Kana melihat mail yang masuk dari Marie itu, lalu dia menutupnya. Dia menarik napas panjang dan menatap ke kuil Meiji Jingu yang megah dari kejauhan. Dia baru saja dari sana, berdoa sebentar, dan menikmati kesendiriannya. Hutan kota yang terletak berseberangan dengan distrik Harajuku itu memang menenangkan hati, terutama di sore hari menjelang malam di musim panas ini.

Dia tidak menyesali keputusannya untuk jalan sebentar ke sini. Dengan jarak yang dekat dari Omotesando, dia sudah bisa lepas dari segala keramaian kota Tokyo.

Sekarang dia berjalan menjauh, untuk segera pergi ke stasiun Harajuku atau Omotesando, dan segera pulang ke Roppongi, tempat di mana rumahnya berada. Di dalam tasnya masih ada boneka beruang kecil yang tadinya dia berikan kepada Aoi Abe, anak dari Abe-Sensei, sewaktu anak itu tersasar di dalam gedung Senmon Gakkou. Boneka itu jatuh di lift ketika Aoi dibawa paksa pulang oleh seorang perempuan yang kemungkinan besar adalah ibunya. Alias istri dari Abe-Sensei.

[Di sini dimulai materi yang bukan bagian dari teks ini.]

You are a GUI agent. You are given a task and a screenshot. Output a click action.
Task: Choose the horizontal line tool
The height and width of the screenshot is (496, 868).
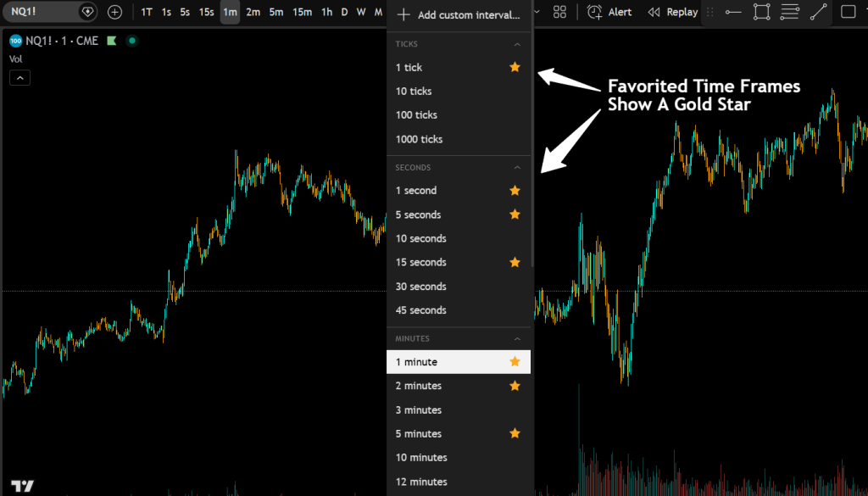click(734, 11)
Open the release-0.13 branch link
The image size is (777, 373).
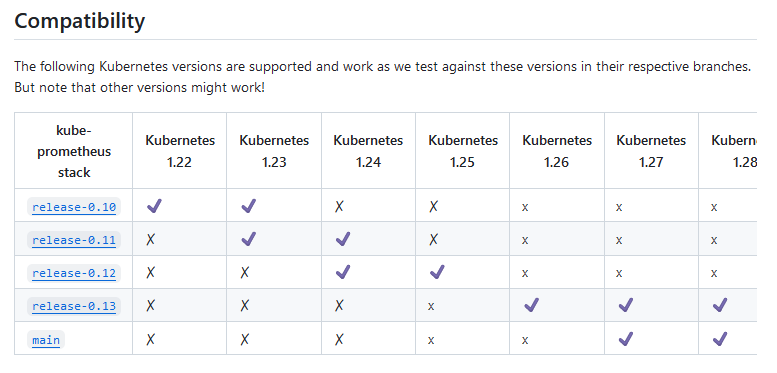click(74, 307)
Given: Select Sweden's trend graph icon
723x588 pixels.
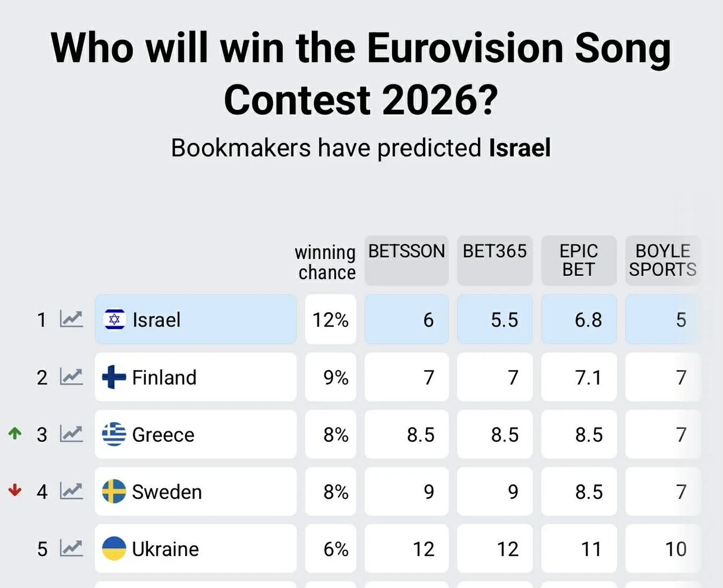Looking at the screenshot, I should pos(71,491).
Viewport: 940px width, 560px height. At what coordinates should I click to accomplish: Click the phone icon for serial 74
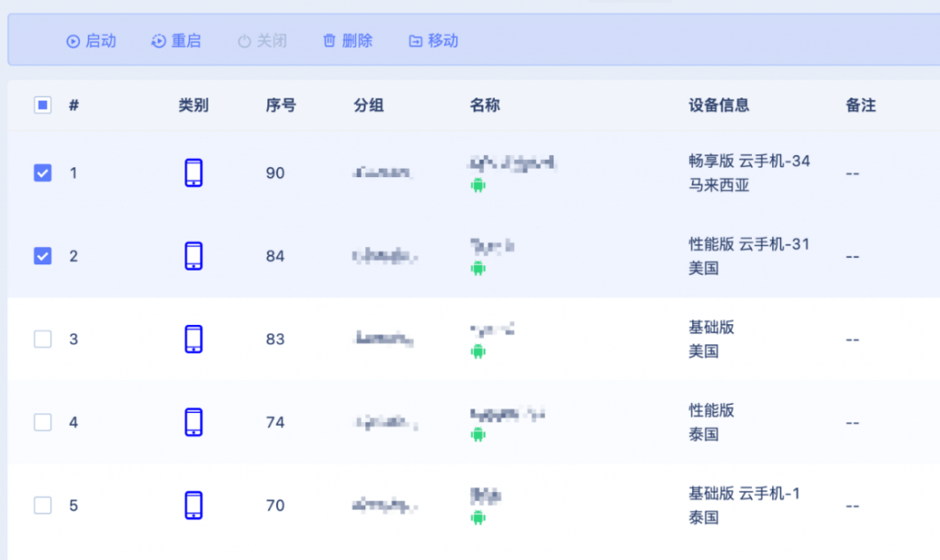tap(193, 422)
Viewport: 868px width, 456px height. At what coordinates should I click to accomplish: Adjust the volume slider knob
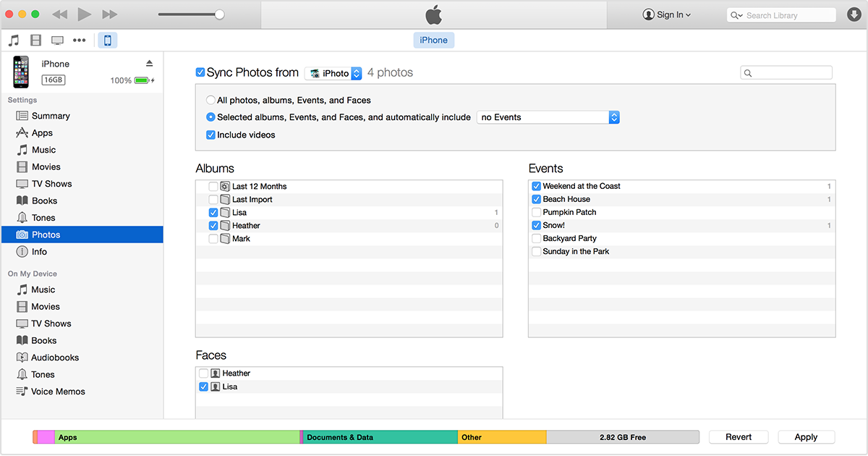(220, 14)
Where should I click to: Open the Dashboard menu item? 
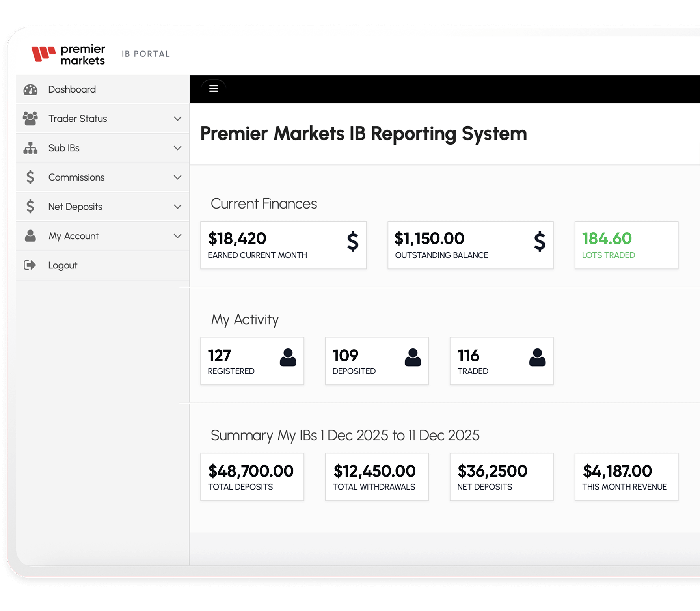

Kana mengintip sebentar ke arah handbag nya, dan dia melihat boneka itu tergeletak dengan manisnya di dalam sana. Dia menelan ludahnya sendiri, sambil memikirkan raut muka Aoi yang menangis memanggil-manggil ayahnya. Ada apa sebenarnya di keluarga Abe-Sensei?

Kana terus menyusuri jalanan yang dipagari oleh pepohonan teduh, sambil melihat ke arah mana yang tidak ada ujungnya itu. Kenapa dia memilih untuk mengidolakan Abe-Sensei di dalam hidupnya? Kenapa dia selalu memikirkan dosennya itu?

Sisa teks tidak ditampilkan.